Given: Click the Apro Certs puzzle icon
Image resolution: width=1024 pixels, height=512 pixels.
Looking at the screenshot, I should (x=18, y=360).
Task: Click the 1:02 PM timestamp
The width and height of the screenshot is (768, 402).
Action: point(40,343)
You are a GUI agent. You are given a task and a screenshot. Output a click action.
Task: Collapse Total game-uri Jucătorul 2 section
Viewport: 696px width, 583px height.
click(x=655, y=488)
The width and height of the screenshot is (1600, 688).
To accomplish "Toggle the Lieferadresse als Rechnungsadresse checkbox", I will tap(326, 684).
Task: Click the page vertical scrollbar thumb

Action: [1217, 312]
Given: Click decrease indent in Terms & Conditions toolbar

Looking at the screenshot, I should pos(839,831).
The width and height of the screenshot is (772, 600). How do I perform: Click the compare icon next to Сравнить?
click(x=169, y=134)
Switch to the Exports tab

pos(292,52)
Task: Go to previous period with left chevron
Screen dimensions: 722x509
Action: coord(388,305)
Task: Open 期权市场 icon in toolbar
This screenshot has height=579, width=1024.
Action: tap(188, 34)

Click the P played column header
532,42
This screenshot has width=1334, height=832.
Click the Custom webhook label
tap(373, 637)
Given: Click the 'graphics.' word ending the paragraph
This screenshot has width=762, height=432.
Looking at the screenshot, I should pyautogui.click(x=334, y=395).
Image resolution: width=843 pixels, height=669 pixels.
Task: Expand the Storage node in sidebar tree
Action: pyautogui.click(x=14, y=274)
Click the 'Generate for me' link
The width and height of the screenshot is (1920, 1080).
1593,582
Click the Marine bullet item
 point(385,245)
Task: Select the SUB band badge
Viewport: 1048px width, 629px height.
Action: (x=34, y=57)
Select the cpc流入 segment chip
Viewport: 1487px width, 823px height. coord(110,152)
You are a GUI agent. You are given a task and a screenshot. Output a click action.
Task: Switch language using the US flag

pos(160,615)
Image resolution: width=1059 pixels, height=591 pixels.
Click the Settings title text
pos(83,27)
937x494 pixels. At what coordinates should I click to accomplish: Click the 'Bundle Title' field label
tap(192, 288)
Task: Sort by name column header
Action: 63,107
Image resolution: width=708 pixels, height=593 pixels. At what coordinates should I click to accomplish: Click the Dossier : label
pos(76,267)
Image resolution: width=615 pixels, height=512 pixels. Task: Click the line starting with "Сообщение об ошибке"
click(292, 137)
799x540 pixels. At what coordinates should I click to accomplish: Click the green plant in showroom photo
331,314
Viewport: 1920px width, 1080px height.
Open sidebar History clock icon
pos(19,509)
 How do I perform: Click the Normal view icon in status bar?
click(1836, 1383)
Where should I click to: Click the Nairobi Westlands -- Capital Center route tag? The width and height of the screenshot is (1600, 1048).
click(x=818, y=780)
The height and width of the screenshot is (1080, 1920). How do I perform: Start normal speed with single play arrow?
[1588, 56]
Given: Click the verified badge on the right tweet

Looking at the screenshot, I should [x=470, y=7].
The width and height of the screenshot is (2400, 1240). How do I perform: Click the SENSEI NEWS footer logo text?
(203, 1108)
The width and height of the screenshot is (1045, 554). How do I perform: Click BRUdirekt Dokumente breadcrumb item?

======

*WRITTEN PROBLEM:* Gather each line from the items above that contains the word "coordinates", and copy every such line in full.

*FULL RESPONSE:*
937x494 pixels. At what coordinates should I click to accomplish: Click the 'Bundle Title' field label
Image resolution: width=708 pixels, height=593 pixels. At what coordinates should I click to accomplish: Click the Dossier : label
799x540 pixels. At what coordinates should I click to accomplish: Click the green plant in showroom photo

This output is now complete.